La BCE pour la relance de la consommation interne

La BCE pour la relance de la consommation interne

Derrière des propos forcément diplomatiques de Christine Lagarde la nouvelle présidente de la banque centrale européenne, il faut sans doute voir un changement de stratégie qui risque de heurter notamment l’orthodoxie de l’Allemagne.

Christine  Lagarde demande en effet que soit mis en place une politique budgétaire (qui dépend des Etats) soutenant la demande intérieure, en clair la consommation.
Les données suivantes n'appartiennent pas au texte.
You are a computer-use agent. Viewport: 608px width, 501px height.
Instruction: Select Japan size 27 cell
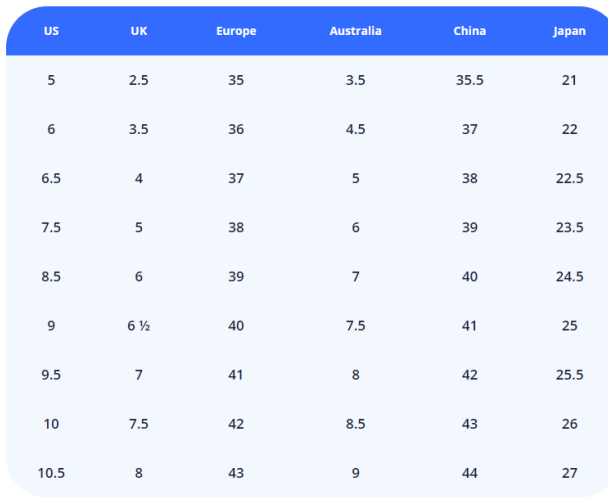[569, 473]
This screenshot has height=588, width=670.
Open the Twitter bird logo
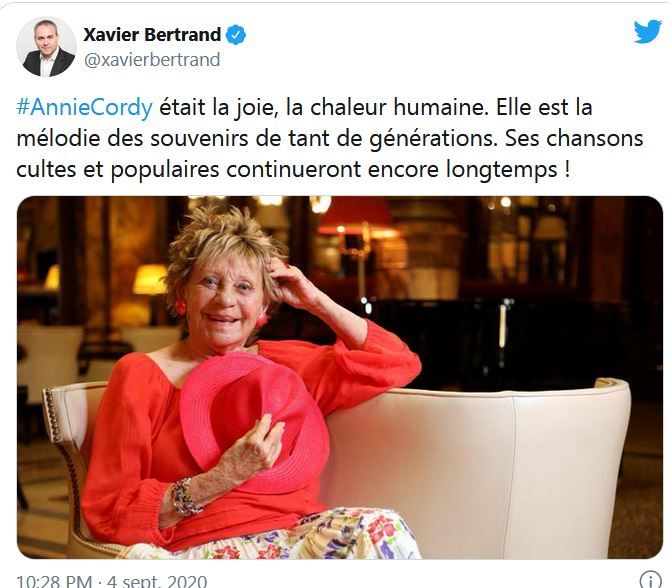pos(648,31)
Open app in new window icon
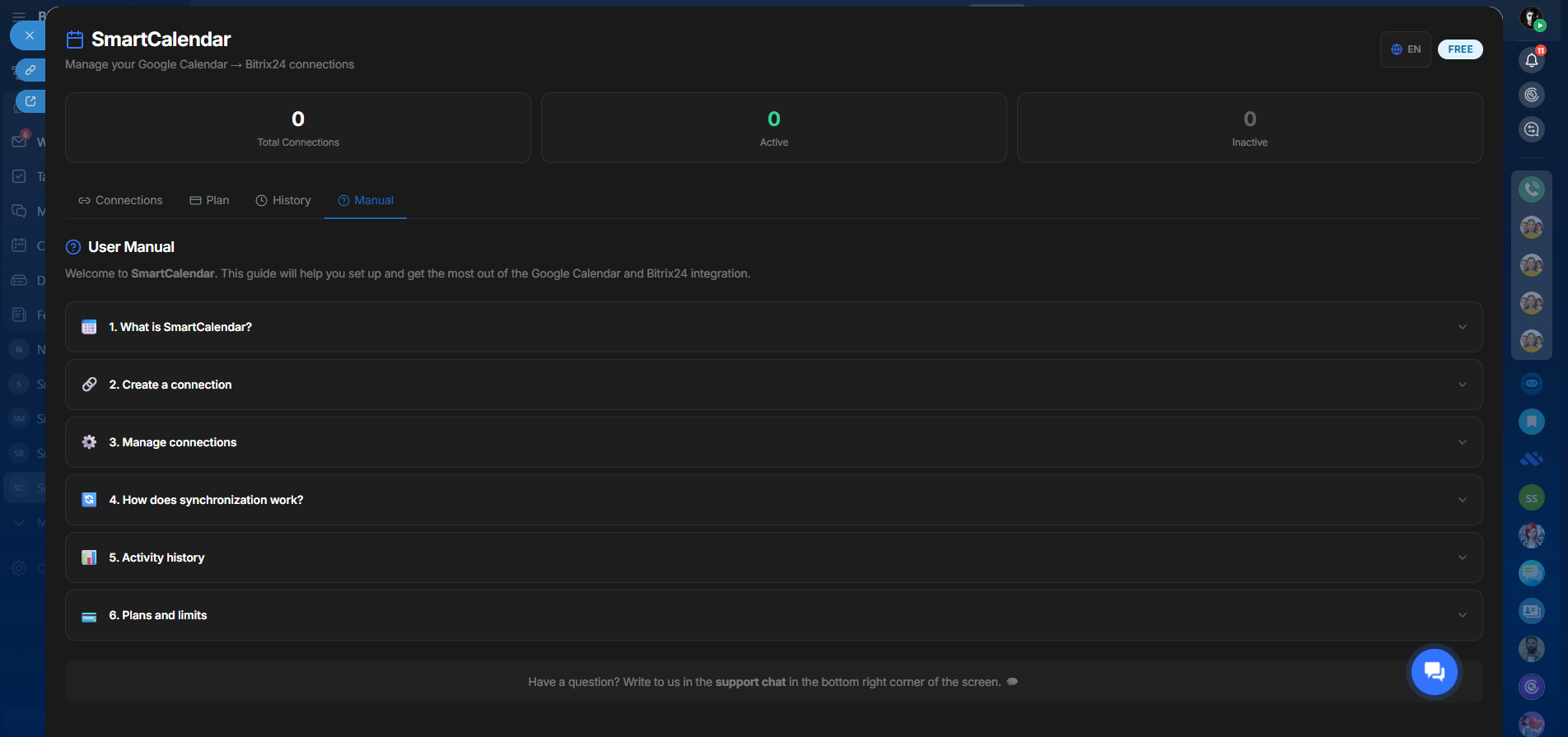The height and width of the screenshot is (737, 1568). click(30, 101)
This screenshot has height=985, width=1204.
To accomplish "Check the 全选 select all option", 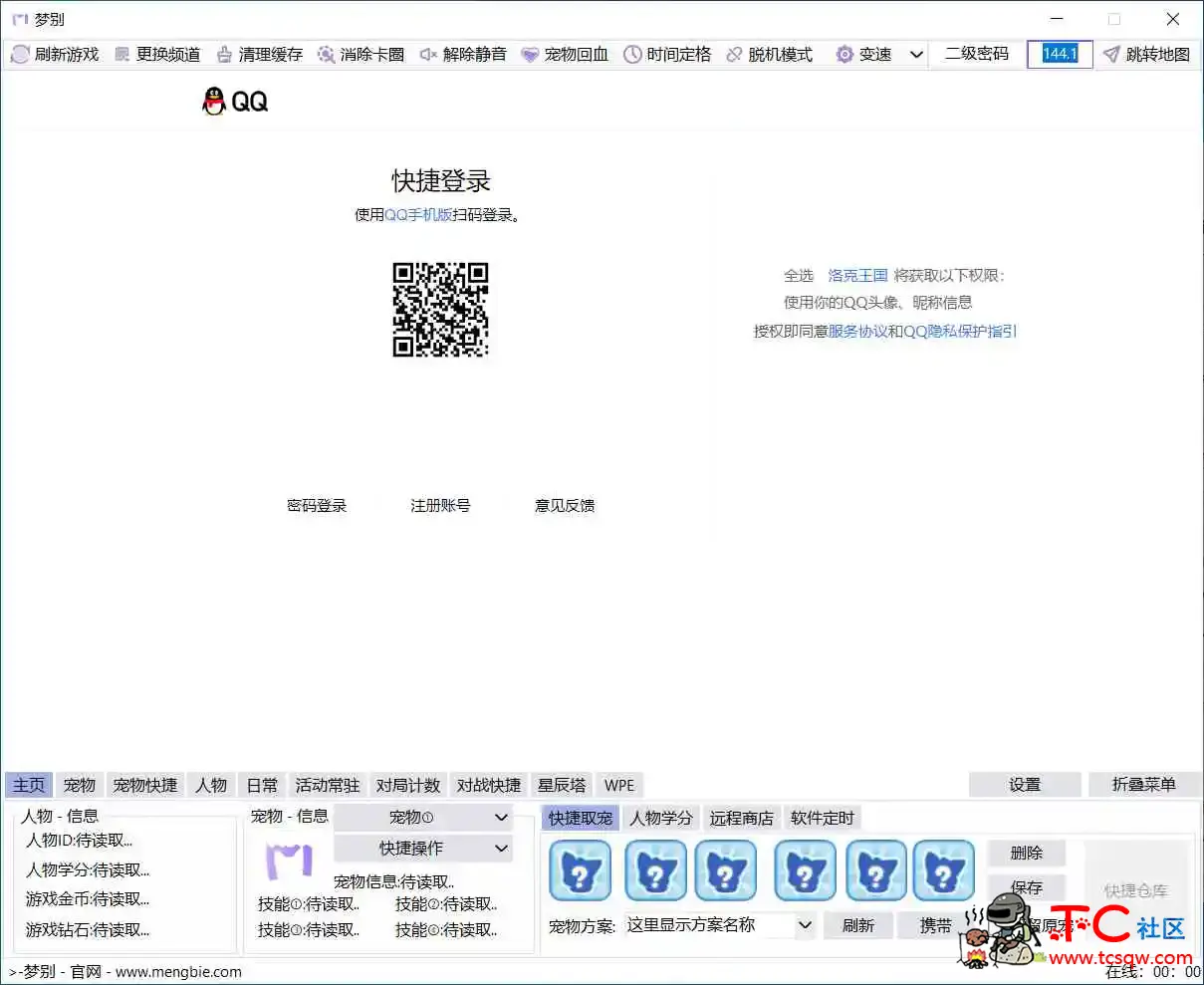I will [801, 276].
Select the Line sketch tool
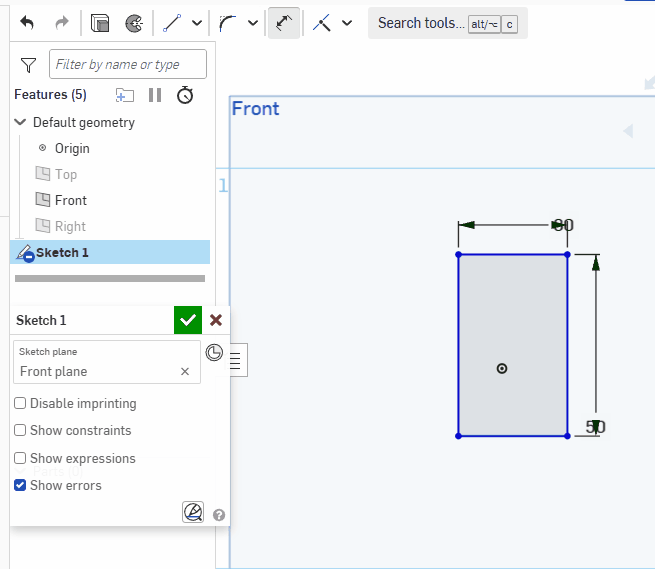The height and width of the screenshot is (569, 655). 171,23
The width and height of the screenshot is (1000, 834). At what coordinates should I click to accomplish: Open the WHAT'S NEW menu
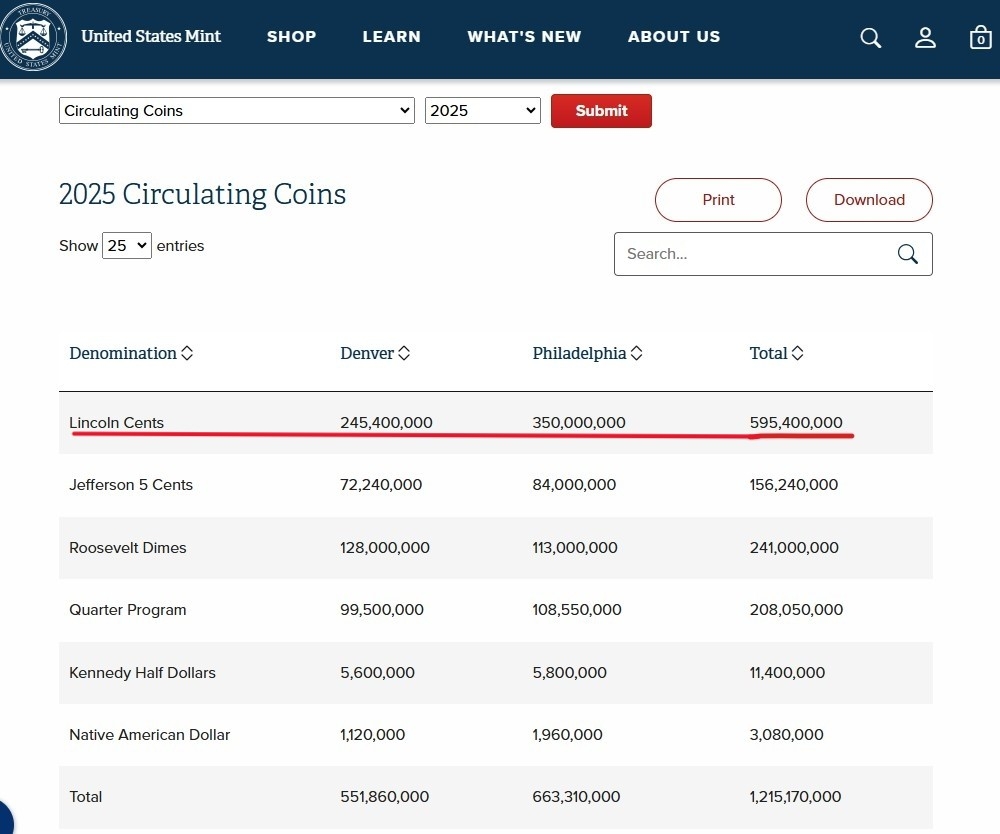pos(524,37)
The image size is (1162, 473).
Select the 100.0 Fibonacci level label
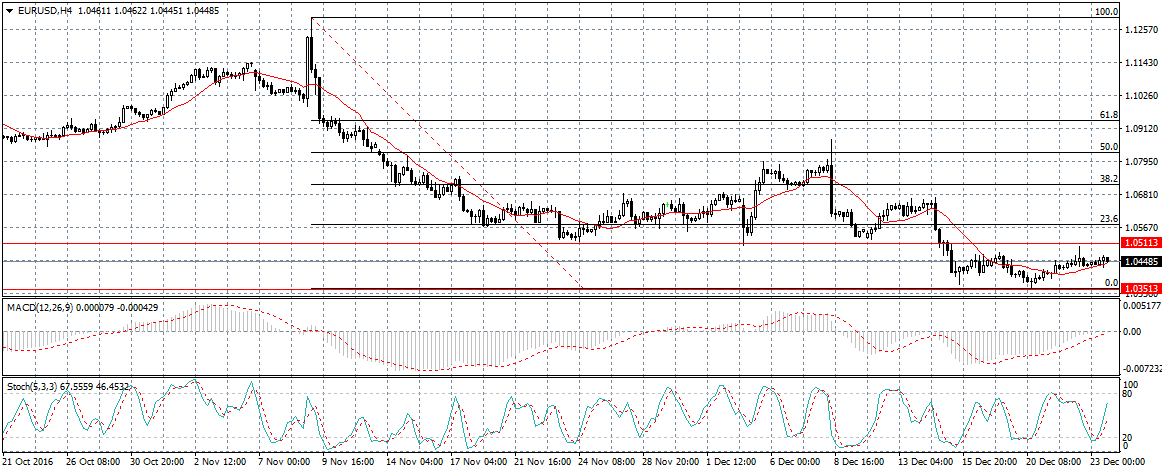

Exactement le contraire de ce que pense l’Allemagne a été sur la dynamique de ces exportations qui malheureusement’  écroulent du fait de la baisse des échanges internationaux. Certes Christine Lagarde  ne le dit pas clairement mais défend la croissance des investissements publics ce qui d’une certaine manière revient au même. En effet les dépenses d’investissement entraînent le plus souvent des dépenses des fonctionnements qui tirent la consommation intérieure. Le danger de cette orientation réside dans le fait que cela peut favoriser les importations si les produits nationaux ne présentent pas assez  de compétitivité ce qui par parenthèse est souvent le cas en France où  la balance commerciale est structurellement en déficit de l’ordre de 50 à 60 milliards par an . La zone euro doit renforcer sa demande intérieure, entre autres en augmentant ses investissements publics, pour pouvoir résister à la dégradation de la conjoncture à l’extérieur de ses frontières, a déclaré vendredi Christine Lagarde, sa nouvelle présidente.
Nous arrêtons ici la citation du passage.